Listed entries —

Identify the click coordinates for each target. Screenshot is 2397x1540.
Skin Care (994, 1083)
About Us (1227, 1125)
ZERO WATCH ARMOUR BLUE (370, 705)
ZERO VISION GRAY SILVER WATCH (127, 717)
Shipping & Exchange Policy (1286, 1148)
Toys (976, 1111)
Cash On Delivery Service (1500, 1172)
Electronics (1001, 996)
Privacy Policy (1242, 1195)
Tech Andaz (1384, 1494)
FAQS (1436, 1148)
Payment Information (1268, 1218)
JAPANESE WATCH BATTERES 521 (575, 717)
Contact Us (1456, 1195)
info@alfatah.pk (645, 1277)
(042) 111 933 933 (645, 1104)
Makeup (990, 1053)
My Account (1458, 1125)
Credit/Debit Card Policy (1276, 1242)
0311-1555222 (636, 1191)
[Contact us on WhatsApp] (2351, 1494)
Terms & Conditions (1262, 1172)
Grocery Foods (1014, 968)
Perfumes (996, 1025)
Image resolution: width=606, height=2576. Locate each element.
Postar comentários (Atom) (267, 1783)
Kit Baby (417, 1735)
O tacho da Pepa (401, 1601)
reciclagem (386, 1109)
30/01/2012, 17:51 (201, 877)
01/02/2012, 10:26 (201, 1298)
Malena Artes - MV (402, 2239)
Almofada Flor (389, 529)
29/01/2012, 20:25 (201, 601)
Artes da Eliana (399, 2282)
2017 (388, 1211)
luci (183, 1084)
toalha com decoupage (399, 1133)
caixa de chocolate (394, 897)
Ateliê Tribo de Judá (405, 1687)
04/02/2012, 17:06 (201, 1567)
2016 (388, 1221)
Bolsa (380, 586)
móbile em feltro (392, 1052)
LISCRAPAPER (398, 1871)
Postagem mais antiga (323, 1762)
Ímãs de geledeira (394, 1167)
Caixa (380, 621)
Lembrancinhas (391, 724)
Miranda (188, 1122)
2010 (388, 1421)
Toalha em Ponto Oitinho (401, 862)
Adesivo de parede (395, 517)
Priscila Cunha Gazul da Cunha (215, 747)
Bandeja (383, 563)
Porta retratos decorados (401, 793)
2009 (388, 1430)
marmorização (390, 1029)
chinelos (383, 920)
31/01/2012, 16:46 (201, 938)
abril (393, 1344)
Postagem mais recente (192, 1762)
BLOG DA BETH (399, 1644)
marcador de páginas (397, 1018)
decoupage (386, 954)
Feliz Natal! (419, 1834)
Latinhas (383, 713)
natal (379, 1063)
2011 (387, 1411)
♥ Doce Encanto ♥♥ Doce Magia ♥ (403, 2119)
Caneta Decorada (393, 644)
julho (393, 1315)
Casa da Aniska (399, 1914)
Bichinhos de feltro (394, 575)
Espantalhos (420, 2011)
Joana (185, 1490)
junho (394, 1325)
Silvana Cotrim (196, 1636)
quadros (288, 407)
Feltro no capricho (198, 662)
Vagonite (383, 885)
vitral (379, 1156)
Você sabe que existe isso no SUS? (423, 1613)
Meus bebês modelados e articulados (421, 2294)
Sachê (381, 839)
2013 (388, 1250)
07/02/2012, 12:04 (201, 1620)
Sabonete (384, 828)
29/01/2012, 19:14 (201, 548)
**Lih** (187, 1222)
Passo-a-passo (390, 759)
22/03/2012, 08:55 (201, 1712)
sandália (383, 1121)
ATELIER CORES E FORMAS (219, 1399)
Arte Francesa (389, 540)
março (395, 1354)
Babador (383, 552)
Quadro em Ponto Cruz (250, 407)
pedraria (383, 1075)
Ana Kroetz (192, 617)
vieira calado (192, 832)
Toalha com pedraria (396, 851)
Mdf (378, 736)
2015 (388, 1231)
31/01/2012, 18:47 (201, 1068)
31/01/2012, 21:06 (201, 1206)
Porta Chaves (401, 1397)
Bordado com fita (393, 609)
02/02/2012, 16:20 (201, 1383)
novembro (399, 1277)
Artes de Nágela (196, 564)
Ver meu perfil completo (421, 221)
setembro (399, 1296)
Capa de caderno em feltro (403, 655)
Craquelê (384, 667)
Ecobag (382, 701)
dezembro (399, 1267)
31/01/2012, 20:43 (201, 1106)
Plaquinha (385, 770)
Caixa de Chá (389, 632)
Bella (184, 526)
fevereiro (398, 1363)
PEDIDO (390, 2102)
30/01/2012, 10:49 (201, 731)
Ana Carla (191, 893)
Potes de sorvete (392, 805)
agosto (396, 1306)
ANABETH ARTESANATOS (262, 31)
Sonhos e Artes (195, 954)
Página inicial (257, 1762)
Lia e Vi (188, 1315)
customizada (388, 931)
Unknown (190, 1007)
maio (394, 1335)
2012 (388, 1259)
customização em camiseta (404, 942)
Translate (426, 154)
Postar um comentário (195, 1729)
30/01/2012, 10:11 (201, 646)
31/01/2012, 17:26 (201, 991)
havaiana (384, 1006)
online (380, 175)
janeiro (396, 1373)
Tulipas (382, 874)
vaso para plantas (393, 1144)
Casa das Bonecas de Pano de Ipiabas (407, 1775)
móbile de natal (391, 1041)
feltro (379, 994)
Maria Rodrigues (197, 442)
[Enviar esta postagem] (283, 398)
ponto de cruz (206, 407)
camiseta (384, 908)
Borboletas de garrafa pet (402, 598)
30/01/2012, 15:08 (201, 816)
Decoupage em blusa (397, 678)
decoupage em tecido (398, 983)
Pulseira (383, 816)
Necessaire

About this task — Within the material, how many lines hold the string "each"? Give the number by itself.

Exercise answer — 2